What do you do for Clear Lake Lumber?
FS - I am a procurement forester which means I contact landowners with the hopes of buying their timber. I then negotiate a sale and supervise the logging of the property to make sure it is done in a sustainable manner.
I hear the term “cruising timber” is that what you are doing?
FS - Cruising timber is just a fancy name for going out to measure trees. It refers to determining the number of board feet of lumber in a given area to come up with a value. In Maine we use a sample plot method. We will mark a specific area like a 1/5 of an acre and measure the height and diameter of trees we consider merchantable to then apply across the entire stand. In Western New York and Pennsylvania where the acreages are smaller and timber more valuable we don’t sample the plots. Instead, we measure every tree we are going to harvest. Filson still makes a coat they refer to as a cruising jacket which originally was used by foresters to work in the woods.
[Cruisers at Cold Spring Ranger Station 1917 - Oregon State University Collections]
Is this also called blazing?
FS - No, blazing is a little different. It is marking property boundary lines. An axe is use to carve out a slice of wood from a tree which gives you a flat surface to paint. You can’t just paint the bark because in a few years it won’t be there. By blazing the boundary marker lasts 12-14 years.
Do you use an axe when cruising timber?
FS - Yes. It is a multi-purpose tool when out in the woods. If you are doing sample plots and taking a compass bearing you may need to clear out a sight line by using an axe to limb or cut brush. You can use the poll of the axe to take a sounding on a tree trunk to determine if the tree is hollow and rotted. Two weeks ago I was looking at some big cherry in Cattaraugus County, New York and I used an axe to chop into the trees to determine the quality of the wood. In that instance I found the wood powdery meaning it had red rot and was thus worthless. I also carry an axe in my truck because I am usually going into remote areas where I may need to clear out a tree over an access roadway.

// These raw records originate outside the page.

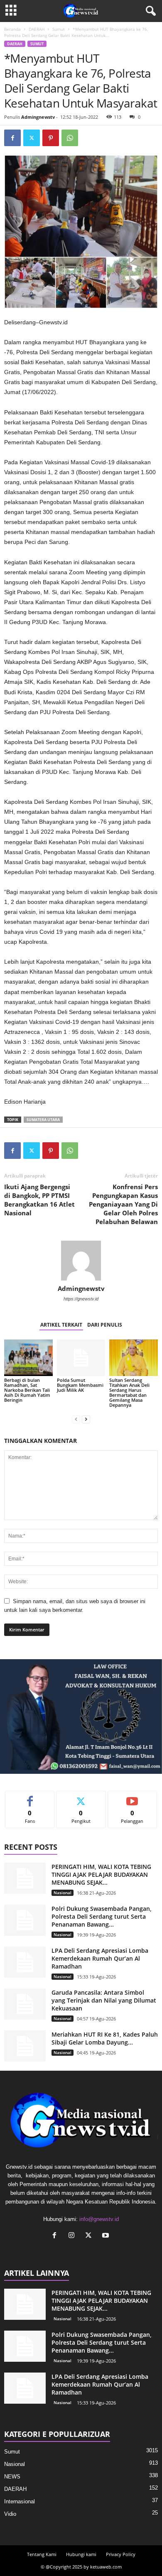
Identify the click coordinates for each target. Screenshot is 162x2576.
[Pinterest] (50, 138)
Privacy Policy (120, 2554)
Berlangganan (132, 1797)
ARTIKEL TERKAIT (61, 1324)
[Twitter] (31, 138)
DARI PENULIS (104, 1324)
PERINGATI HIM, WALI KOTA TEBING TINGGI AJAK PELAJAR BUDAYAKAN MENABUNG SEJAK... (101, 1874)
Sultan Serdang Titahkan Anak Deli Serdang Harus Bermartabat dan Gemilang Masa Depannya (129, 1392)
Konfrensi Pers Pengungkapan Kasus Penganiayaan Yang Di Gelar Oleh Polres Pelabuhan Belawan (123, 1204)
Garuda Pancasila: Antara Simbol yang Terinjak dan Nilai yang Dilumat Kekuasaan (104, 2000)
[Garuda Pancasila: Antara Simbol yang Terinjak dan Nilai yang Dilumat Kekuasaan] (25, 2004)
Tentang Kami (41, 2554)
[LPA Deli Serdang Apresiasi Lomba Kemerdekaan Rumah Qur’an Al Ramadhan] (25, 1962)
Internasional (19, 2501)
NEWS (12, 2476)
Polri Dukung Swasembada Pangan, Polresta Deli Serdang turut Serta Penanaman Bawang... (102, 1916)
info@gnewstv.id (99, 2219)
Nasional (62, 1892)
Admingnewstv (38, 117)
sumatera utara (43, 1119)
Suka (30, 1797)
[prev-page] (76, 1419)
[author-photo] (81, 1261)
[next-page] (86, 1419)
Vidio (10, 2514)
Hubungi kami (81, 2554)
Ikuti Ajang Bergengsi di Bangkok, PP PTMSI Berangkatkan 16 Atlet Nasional (39, 1200)
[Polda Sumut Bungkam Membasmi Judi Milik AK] (81, 1357)
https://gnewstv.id (81, 1298)
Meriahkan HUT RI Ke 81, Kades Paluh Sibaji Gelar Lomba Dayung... (105, 2038)
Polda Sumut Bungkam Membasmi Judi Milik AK (80, 1385)
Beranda (12, 29)
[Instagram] (73, 2236)
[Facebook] (12, 138)
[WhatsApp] (69, 138)
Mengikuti (81, 1797)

Why don’t you just use a chain saw?
FS - Because it is a pain to carry the gas, take it out of the case, and start it up just to use for a minute. Most of the time the trees laying across the roads are smaller anyways.
What is a “cruiser” axe?
FS - A cruiser axe is just a smaller axe. You don’t want to lug around a big axe when walking through the woods. I can do all of the things I need to do while cruising timber with a smaller, lighter axe. It also straps into my backpack easier.
So the axe is still an essential tool for today’s forester?
FS - I don’t know a single forester that does not have an axe in their truck at all times.